» **Requirement**:
Repeat every line of the listing below, keeping each character and line break unchanged.

-=-=-

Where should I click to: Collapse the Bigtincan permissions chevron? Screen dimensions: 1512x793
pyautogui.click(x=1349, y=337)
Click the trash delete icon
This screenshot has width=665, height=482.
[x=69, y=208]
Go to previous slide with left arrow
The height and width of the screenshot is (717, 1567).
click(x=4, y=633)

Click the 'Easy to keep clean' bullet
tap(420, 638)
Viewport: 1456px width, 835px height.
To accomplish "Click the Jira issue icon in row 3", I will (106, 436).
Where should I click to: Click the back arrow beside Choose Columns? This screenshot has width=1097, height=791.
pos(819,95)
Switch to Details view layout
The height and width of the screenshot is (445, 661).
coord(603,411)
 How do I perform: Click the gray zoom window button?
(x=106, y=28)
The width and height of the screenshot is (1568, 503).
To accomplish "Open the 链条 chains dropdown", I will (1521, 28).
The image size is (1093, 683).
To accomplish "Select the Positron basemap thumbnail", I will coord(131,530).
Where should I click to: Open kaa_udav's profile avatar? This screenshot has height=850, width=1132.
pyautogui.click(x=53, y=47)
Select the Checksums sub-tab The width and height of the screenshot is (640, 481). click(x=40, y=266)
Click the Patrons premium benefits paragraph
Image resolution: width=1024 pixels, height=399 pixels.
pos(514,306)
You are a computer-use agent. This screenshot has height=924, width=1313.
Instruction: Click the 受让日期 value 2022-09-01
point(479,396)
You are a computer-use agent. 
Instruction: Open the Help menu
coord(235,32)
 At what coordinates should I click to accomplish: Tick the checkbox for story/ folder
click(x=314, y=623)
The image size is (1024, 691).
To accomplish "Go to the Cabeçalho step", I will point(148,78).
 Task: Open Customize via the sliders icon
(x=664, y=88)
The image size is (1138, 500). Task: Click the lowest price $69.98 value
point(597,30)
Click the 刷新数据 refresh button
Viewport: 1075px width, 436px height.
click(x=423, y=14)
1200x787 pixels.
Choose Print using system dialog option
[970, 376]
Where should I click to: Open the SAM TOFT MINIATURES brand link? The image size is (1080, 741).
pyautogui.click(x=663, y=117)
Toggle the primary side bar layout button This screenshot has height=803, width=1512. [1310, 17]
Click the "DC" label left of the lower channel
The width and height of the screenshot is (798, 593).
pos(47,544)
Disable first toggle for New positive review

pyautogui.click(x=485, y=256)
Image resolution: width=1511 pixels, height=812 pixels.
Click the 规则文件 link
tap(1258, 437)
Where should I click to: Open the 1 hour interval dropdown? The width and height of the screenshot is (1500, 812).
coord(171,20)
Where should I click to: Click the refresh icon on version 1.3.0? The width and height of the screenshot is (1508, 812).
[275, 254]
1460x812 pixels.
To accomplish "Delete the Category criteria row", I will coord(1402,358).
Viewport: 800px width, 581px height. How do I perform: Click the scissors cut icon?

-=-=-

» **Answer to this problem**:
Where should I click to: Collapse the Bigtincan permissions chevron? Screen dimensions: 1512x793
pyautogui.click(x=1349, y=337)
Click the trash delete icon
This screenshot has width=665, height=482.
[x=69, y=208]
Go to previous slide with left arrow
The height and width of the screenshot is (717, 1567).
click(x=4, y=633)

Click the 'Easy to keep clean' bullet
tap(420, 638)
Viewport: 1456px width, 835px height.
To accomplish "Click the Jira issue icon in row 3", I will (106, 436).
Where should I click to: Click the back arrow beside Choose Columns? This screenshot has width=1097, height=791.
pos(819,95)
Switch to Details view layout
The height and width of the screenshot is (445, 661).
coord(603,411)
 How do I perform: Click the gray zoom window button?
(x=106, y=28)
The width and height of the screenshot is (1568, 503).
To accomplish "Open the 链条 chains dropdown", I will (1521, 28).
The image size is (1093, 683).
To accomplish "Select the Positron basemap thumbnail", I will coord(131,530).
Where should I click to: Open kaa_udav's profile avatar? This screenshot has height=850, width=1132.
pyautogui.click(x=53, y=47)
Select the Checksums sub-tab The width and height of the screenshot is (640, 481). click(x=40, y=266)
Click the Patrons premium benefits paragraph
Image resolution: width=1024 pixels, height=399 pixels.
pos(514,306)
You are a computer-use agent. This screenshot has height=924, width=1313.
Instruction: Click the 受让日期 value 2022-09-01
point(479,396)
You are a computer-use agent. 
Instruction: Open the Help menu
coord(235,32)
 At what coordinates should I click to accomplish: Tick the checkbox for story/ folder
click(x=314, y=623)
The image size is (1024, 691).
To accomplish "Go to the Cabeçalho step", I will point(148,78).
 Task: Open Customize via the sliders icon
(x=664, y=88)
The image size is (1138, 500). Task: Click the lowest price $69.98 value
point(597,30)
Click the 刷新数据 refresh button
Viewport: 1075px width, 436px height.
click(x=423, y=14)
1200x787 pixels.
Choose Print using system dialog option
[970, 376]
Where should I click to: Open the SAM TOFT MINIATURES brand link? The image size is (1080, 741).
pyautogui.click(x=663, y=117)
Toggle the primary side bar layout button This screenshot has height=803, width=1512. [1310, 17]
Click the "DC" label left of the lower channel
The width and height of the screenshot is (798, 593).
pos(47,544)
Disable first toggle for New positive review

pyautogui.click(x=485, y=256)
Image resolution: width=1511 pixels, height=812 pixels.
Click the 规则文件 link
tap(1258, 437)
Where should I click to: Open the 1 hour interval dropdown? The width and height of the screenshot is (1500, 812).
coord(171,20)
Where should I click to: Click the refresh icon on version 1.3.0? The width and height of the screenshot is (1508, 812).
[275, 254]
1460x812 pixels.
To accomplish "Delete the Category criteria row", I will coord(1402,358).
Viewport: 800px width, 581px height. How do I perform: Click the scissors cut icon?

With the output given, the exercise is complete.